Informazioni sulle cause di morte erano disponibili per 771 pazienti. Dei 169 decessi su una mediana di 20 mesi, il 12,7% si è verificato nel gruppo paclitaxel e nel 12,3% nel gruppo non-paclitaxel.
Nel gruppo nel suo complesso, la malattia cardiovascolare è stata la causa più comune di morte (38,7%), seguita da complicanze del diabete (13,4%), malignità (11,2%) e infezione (8,7%).

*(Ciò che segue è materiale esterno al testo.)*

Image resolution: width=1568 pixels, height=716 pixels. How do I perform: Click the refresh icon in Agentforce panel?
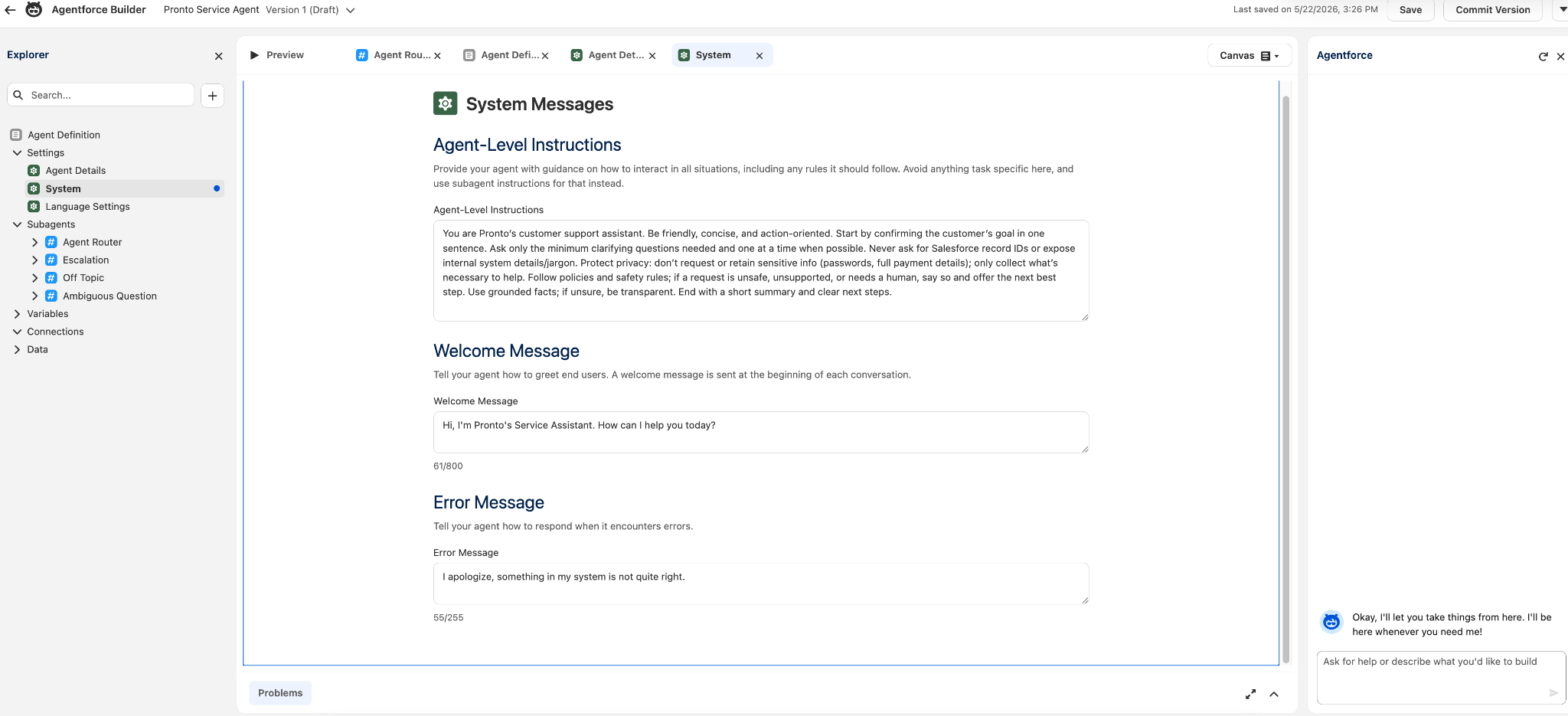click(x=1544, y=56)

Per ogni causa di morte, non c’erano differenze significative tra i pazienti trattati con o senza paclitaxel.
Il contributo offerto dall’analisi
L’analisi VHA, aggiungono Gutierrez e colleghi, offre un contributo alla letteratura su paclitaxel confermando la mancanza di segnale di mortalità in una popolazione che è relativamente stabile in termini di trattamento e risultati.
«I veterani non lasciano davvero il sistema in cui vengono trattati, quindi non hanno la perdita di follow-up ed è relativamente facile tracciare l’intera cura» osservano gli autori. «A questo poi si aggiunge la capacità di collegarsi alle cause di morte del mondo reale attraverso il National Death Index». Lo studio non può tuttavia tenere conto, tra l’altro, della distorsione della selezione da parte degli operatori o dei fattori confondenti non misurati.
Secondo Gutierrez, i recenti risultati dello studio SWEDEPAD su 2.289 pazienti che non mostrano alcun segnale di mortalità per il paclitaxel, presi con tutti gli altri sforzi che hanno confutato la meta-analisi di Katsanos, parlano di una storia coerente. «Abbiamo un buon corpo di prove che vanno tutte nella stessa direzione» scrivono i ricercatori.
Gutierrez JA, Rao SV, Jones WS, et al. Survival and Causes of Death Among Veterans With Lower Extremity Revascularization With Paclitaxel-Coated Devices: Insights From the Veterans Health Administration. J Am Heart Assoc. 2021;10(4). doi: 10.1161/JAHA.120.018149.